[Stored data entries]
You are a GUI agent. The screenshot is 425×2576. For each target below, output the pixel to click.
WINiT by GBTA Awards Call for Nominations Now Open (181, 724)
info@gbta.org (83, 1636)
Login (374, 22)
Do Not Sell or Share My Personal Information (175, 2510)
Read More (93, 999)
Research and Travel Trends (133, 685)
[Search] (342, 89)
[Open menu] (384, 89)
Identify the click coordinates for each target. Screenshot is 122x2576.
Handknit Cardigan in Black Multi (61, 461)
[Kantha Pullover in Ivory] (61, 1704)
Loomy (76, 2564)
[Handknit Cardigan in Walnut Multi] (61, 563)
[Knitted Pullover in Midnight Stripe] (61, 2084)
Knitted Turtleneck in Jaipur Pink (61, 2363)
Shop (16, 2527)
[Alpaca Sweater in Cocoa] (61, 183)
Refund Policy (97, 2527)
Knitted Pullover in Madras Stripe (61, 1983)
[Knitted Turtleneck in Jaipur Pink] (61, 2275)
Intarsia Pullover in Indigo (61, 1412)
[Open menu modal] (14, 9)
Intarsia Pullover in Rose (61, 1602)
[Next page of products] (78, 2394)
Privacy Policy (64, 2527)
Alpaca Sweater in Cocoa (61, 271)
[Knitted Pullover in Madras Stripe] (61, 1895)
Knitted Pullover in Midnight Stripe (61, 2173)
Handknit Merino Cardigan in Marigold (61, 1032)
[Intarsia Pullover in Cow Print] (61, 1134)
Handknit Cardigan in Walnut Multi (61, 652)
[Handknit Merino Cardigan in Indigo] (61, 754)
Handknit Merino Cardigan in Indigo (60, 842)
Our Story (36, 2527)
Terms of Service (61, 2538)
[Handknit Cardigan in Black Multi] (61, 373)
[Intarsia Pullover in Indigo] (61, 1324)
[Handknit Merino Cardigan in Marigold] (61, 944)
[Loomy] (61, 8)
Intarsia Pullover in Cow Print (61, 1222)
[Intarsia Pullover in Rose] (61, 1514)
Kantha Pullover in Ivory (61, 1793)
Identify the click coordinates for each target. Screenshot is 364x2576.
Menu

**YOUR INSTRUCTIONS**
Looking at each line of the records, count the ones where the word "Identify" appears, and report only the count.

**FINAL ANSWER**
2